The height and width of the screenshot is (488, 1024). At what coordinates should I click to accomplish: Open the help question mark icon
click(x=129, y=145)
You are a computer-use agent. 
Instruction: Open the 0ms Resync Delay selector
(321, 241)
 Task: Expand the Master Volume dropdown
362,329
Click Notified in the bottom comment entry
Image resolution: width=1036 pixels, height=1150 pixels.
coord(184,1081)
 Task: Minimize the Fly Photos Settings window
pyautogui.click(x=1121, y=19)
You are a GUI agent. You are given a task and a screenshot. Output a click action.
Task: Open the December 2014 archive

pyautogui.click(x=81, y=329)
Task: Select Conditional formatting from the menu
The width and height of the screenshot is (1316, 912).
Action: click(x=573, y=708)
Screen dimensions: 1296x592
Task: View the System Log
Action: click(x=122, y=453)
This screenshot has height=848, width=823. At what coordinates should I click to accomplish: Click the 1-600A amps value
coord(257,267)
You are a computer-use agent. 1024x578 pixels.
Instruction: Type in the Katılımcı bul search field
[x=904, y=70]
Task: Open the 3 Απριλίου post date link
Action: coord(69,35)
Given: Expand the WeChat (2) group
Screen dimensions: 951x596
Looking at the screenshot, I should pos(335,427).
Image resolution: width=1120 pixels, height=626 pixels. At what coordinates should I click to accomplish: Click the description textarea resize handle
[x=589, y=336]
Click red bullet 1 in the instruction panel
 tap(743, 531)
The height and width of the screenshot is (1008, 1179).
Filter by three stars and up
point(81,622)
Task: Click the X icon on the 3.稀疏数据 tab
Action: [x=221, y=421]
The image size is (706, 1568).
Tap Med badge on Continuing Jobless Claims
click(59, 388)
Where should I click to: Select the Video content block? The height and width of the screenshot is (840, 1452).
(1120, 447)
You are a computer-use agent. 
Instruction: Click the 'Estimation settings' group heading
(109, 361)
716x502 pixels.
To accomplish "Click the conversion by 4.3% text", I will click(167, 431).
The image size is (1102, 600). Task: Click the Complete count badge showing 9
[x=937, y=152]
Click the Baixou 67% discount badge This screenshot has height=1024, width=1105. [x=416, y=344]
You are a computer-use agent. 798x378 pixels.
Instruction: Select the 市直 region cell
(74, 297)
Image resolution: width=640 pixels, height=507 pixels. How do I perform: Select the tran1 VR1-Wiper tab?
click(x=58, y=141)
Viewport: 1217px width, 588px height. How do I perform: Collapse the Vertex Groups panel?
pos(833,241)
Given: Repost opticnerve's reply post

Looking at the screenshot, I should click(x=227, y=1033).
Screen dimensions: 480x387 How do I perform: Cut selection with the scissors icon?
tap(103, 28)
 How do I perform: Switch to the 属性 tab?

* * * *

Exercise description: In the entries above, the lines from the one bearing "Task: Open the December 2014 archive" up to and including the one bearing "You are a computer-use agent. 1024x578" should be transcribed exactly; no other line is wanted.

Exercise answer:
Task: Open the December 2014 archive

pyautogui.click(x=81, y=329)
Task: Select Conditional formatting from the menu
The width and height of the screenshot is (1316, 912).
Action: click(x=573, y=708)
Screen dimensions: 1296x592
Task: View the System Log
Action: click(x=122, y=453)
This screenshot has height=848, width=823. At what coordinates should I click to accomplish: Click the 1-600A amps value
coord(257,267)
You are a computer-use agent. 1024x578 pixels.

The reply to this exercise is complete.